**Page extract**
Tuesday, April 14, 2009

21 Rounds with VOLT: Part 3

(See here for Part 1 and Part 2)

One third down, two thirds to go. There were seven courses in our stomachs, and fourteen remaining. It was at about this time that the head chef wandered over and mentioned that having the menu in front of us would help with the note taking. He disappeared for a moment, then came back, placing it on the raised bench in front of us. As Saunter and I locked eyes for a moment, Chef Voltaggio realised that we might not want to see it, preferring to be surprised, and quickly turned it over.

"Uh, I'll just leave it here for the moment. You can look if you like." Eventually we decided we'd flip it over, and take a photo of it, but not look at it - just in case we never saw it again and wanted to try and remember what we had actually consumed.

The 8th course was one of the crazier dishes of the evening: roasted chicken with spun sugar and curry salt. As the chef announced the dish, I had to admit I had no idea what to expect. When I looked at the dish, I didn't know what to expect either. It appeared to be cotton candy (that's fairy floss, in Aussie-speak), with some golden powder dusted lightly on it. I popped the entire thing in my mouth, and realised that the core of the cotton candy was a cold chickeny paste. Strange! I gave it a 2 - I can't say I would have it again, but it was definitely interesting. Saunter shook her head, and marked a 1 down in her scorecard.


Up next, in the nine-spot, was another outlandish dish. Chef Voltaggio explained that given the amount of time he had spent in a steakhouse he had dished up a ton of wedge salads... and this was his take on it. The cool culinary kids would call it a "deconstructed wedge salad", because that is exactly what it was; all the components of the wedge salad had been separated out and had craziness done to them. Technically it was a "wedge salad with St Pete's select blue cheese and bacon", but it looked like an art project. Each component tasted extremely powerful on its lonesome, but I wasn't sure I really cared for this style. I dutifully finished it off, awarding another 2. Saunter did not get close to finishing hers, and awarded a grade of "FAIL :(".

**Exercise set**
**a.** Summarize the blog post about the VOLT dinner in three sentences.
**b.** Set down, word for word, everything in the VOLT dinner post from "Tuesday, April 14, 2009" down to "had actually consumed.".
**c.** Take the blog post about the VOLT dinner further, continuing from where it stops.
The stored items have no connection to the blog post about the VOLT dinner.

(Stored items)
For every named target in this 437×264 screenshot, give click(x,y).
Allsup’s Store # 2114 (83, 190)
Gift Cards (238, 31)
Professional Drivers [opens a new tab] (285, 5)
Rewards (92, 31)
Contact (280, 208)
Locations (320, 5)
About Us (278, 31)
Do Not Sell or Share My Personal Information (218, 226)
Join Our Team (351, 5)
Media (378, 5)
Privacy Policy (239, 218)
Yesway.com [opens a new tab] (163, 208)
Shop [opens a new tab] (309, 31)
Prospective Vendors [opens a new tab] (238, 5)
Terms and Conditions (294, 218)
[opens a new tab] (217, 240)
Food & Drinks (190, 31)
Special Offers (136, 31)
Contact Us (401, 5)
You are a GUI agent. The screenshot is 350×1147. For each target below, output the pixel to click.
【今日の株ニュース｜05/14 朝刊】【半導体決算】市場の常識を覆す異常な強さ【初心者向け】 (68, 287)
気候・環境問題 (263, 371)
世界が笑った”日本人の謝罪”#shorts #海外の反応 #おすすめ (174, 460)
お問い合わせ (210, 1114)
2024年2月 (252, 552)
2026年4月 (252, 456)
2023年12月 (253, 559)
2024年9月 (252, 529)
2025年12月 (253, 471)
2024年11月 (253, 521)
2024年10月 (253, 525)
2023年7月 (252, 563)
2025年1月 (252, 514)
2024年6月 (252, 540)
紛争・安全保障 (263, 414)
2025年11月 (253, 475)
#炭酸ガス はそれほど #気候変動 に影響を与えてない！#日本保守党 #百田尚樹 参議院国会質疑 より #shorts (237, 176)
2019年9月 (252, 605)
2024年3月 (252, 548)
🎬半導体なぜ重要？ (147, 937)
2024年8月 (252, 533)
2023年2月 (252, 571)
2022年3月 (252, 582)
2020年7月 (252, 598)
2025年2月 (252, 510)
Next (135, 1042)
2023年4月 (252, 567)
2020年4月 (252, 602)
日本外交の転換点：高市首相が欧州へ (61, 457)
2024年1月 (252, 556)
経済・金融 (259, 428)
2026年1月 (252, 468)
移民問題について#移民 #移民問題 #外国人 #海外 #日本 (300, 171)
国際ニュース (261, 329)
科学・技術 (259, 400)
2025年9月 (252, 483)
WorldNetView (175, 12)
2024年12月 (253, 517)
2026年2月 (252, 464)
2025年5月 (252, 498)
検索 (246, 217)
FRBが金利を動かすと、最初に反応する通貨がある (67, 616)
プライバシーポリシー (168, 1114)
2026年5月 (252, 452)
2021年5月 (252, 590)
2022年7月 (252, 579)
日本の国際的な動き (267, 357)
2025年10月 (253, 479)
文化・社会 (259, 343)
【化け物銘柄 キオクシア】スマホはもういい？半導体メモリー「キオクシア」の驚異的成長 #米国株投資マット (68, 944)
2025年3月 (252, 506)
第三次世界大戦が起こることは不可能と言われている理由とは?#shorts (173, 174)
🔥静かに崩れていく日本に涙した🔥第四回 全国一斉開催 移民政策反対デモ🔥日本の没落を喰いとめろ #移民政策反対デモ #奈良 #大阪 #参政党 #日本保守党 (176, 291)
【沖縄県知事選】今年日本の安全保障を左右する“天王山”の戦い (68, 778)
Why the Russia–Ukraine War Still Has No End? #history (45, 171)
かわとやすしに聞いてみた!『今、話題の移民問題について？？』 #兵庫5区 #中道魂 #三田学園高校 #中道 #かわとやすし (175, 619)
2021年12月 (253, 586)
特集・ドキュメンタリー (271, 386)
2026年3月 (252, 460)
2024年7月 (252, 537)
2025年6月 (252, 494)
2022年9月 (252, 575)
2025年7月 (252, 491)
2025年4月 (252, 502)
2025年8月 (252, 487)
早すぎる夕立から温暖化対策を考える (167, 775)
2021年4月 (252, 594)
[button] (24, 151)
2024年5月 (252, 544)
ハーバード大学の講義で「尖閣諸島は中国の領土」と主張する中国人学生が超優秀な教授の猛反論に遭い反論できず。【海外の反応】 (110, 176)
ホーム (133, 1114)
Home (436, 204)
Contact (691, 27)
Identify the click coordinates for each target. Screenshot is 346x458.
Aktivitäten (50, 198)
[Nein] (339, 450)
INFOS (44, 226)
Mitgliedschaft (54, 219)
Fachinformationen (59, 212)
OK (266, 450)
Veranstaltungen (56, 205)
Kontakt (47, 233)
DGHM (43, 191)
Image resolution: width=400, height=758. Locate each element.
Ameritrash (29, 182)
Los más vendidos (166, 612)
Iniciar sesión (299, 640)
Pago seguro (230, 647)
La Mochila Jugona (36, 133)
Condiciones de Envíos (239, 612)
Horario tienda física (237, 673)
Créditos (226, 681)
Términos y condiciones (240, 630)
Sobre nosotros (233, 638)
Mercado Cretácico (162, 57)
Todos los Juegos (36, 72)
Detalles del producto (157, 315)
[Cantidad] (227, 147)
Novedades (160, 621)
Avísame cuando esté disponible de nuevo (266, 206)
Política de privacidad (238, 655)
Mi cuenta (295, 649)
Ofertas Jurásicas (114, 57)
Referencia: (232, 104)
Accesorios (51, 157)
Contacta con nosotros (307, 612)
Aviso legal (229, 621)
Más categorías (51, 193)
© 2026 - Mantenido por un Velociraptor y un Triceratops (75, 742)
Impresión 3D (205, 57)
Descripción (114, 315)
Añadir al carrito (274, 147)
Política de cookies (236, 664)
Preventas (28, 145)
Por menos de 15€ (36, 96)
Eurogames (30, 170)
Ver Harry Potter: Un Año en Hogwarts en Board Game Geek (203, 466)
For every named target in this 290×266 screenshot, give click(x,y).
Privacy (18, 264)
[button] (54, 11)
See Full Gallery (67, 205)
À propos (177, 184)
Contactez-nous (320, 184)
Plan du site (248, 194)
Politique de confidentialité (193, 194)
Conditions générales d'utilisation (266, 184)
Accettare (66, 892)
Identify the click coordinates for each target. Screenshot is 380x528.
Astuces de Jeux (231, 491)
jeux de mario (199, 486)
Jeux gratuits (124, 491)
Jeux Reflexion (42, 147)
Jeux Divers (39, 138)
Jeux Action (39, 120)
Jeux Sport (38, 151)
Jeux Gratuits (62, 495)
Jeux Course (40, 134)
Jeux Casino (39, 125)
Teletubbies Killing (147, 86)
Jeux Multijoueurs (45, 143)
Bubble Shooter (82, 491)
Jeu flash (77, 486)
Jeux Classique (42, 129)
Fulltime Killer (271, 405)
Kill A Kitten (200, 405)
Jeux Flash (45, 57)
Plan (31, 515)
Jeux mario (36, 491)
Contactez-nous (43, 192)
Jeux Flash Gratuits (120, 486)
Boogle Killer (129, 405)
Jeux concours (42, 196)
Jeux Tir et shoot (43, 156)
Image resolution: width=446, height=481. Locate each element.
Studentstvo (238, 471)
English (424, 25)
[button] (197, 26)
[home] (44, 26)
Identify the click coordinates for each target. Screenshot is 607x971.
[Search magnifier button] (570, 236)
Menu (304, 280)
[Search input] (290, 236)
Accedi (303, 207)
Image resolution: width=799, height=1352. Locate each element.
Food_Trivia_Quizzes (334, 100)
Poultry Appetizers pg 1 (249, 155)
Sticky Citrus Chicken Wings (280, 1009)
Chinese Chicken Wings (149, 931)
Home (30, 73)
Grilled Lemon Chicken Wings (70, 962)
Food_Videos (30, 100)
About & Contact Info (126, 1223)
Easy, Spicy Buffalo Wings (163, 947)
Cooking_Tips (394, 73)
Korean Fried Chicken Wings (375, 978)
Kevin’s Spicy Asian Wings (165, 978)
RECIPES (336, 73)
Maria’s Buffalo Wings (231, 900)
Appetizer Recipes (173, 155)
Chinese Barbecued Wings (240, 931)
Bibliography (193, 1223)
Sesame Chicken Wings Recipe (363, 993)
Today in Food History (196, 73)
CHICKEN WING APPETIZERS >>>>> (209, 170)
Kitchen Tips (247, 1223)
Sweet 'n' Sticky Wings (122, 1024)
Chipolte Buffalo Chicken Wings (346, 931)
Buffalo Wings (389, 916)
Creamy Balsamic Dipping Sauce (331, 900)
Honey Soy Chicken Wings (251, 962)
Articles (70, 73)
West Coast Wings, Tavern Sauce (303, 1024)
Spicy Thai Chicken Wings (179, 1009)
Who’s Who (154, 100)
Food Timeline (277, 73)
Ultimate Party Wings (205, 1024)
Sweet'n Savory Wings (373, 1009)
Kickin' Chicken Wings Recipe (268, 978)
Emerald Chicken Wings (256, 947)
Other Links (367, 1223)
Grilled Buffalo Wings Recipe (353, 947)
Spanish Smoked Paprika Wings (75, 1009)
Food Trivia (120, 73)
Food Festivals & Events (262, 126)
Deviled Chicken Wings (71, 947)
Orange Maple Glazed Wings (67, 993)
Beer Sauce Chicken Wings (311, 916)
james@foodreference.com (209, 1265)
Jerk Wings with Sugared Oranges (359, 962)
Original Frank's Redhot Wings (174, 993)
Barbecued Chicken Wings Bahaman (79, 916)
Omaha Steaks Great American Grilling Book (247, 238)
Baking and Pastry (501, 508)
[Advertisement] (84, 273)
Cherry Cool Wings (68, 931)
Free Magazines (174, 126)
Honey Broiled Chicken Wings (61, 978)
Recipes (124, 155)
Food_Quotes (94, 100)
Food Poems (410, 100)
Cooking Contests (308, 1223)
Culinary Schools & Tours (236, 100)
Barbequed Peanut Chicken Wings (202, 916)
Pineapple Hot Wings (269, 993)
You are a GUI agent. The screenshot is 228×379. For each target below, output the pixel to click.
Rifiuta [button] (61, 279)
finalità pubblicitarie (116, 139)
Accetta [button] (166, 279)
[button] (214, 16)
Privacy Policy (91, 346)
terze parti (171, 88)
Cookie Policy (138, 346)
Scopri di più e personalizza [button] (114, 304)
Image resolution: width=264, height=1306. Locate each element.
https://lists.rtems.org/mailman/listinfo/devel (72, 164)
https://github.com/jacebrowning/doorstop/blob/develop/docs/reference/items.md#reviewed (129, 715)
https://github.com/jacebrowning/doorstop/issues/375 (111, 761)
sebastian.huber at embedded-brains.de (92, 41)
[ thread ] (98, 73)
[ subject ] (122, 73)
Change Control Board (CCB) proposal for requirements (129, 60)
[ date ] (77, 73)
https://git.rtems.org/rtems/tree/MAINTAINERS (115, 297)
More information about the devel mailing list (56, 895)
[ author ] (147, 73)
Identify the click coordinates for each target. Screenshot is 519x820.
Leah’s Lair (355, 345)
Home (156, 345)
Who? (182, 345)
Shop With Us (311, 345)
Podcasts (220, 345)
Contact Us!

**Exercise responses**
**a.** With seven of twenty-one courses eaten, the head chef brought over the menu, and the diners photographed it without looking so they could stay surprised. The eighth course, roasted chicken with spun sugar and curry salt, looked like cotton candy but had a cold chicken paste at its core, and it earned a 2 from the writer and a 1 from Saunter. The ninth course was a deconstructed wedge salad with St Pete's select blue cheese and bacon that the writer scored a 2, while Saunter barely ate hers and graded it "FAIL :(".

**b.**
Tuesday, April 14, 2009

21 Rounds with VOLT: Part 3

(See here for Part 1 and Part 2)

One third down, two thirds to go. There were seven courses in our stomachs, and fourteen remaining. It was at about this time that the head chef wandered over and mentioned that having the menu in front of us would help with the note taking. He disappeared for a moment, then came back, placing it on the raised bench in front of us. As Saunter and I locked eyes for a moment, Chef Voltaggio realised that we might not want to see it, preferring to be surprised, and quickly turned it over.

"Uh, I'll just leave it here for the moment. You can look if you like." Eventually we decided we'd flip it over, and take a photo of it, but not look at it - just in case we never saw it again and wanted to try and remember what we had actually consumed.

**c.**
At this point I had to admit that Saunter any myself were a little unsure of what to expect. There had been some hits, and been some misses, but we had just come off back to back dishes that had been a little out there for us. 10th was a return to food that delighted and challenged (rather than just challenged) our taste budes: arctic char with arugula, leeks, and stewed mustard seeds. The char was excellent, but we both found the mustard seeds really yummy. I awarded a healthy 4.5 to do the dish, Saunter giving her thumbs up with a 4.5.


Up eleventh was one of the dishes I was really interested in: parmesan carbonara (the noodles actually made of parmesan itself!), with a "61 degree egg" served on top. This dish was interesting, but the fact that the noodles were actually made out of parmesan kind of blew me away. After dinner I made a point of asking the chef how the noodles were made - apparently they boil the parmesan for a couple of days, before scooping away the fat (which they use as "parmesan butter"). The then mix the remaining parmesan matter with agar agar, and pour it in thin plastic tubing. After this sets the blow the noodles out of the tubes with compressed air. Insane! Saunter and I both awarded this dish a 3.5.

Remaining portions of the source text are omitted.